• **Aim of the task**
Collect each line of the entries that holds the string "computer".
※
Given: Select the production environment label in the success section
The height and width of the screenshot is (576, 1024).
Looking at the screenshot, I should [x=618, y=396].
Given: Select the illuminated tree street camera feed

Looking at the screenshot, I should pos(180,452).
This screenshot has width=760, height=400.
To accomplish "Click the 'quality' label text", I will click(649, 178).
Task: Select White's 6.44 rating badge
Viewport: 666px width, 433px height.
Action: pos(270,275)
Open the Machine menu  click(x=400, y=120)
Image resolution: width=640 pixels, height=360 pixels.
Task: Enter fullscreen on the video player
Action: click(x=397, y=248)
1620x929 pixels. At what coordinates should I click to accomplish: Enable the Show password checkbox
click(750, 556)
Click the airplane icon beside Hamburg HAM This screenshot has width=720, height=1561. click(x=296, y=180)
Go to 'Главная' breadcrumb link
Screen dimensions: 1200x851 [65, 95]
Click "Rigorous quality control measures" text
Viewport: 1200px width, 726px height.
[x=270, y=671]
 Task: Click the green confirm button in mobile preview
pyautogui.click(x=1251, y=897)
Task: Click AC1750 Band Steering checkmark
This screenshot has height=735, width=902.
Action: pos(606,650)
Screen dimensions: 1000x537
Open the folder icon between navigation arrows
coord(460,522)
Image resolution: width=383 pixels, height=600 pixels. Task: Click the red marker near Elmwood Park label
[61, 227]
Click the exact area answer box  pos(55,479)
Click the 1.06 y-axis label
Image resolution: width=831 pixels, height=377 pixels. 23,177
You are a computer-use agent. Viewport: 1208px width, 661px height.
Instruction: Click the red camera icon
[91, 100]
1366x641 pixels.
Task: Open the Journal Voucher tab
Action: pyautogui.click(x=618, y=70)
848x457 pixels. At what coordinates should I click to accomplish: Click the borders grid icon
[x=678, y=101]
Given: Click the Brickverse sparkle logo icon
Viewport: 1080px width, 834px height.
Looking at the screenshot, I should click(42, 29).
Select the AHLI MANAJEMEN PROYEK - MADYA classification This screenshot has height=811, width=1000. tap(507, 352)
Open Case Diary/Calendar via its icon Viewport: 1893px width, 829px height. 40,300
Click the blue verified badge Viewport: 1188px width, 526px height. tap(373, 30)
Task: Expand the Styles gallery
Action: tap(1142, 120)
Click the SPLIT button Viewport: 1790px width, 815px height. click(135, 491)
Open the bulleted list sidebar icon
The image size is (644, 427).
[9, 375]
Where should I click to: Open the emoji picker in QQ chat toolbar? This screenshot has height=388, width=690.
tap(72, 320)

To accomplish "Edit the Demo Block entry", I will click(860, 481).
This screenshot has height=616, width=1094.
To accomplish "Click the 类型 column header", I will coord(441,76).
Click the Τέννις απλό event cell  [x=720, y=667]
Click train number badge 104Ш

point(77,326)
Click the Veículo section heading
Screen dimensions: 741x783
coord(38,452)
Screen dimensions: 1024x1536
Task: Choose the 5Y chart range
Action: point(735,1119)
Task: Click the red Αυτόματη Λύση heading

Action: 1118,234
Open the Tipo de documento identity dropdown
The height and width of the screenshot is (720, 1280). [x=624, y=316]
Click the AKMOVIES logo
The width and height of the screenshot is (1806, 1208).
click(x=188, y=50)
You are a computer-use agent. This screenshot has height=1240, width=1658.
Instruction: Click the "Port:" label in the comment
※
• **Solved exercise**
You are a computer-use agent. Viewport: 1208px width, 661px height.
You are a computer-use agent. This screenshot has height=1240, width=1658.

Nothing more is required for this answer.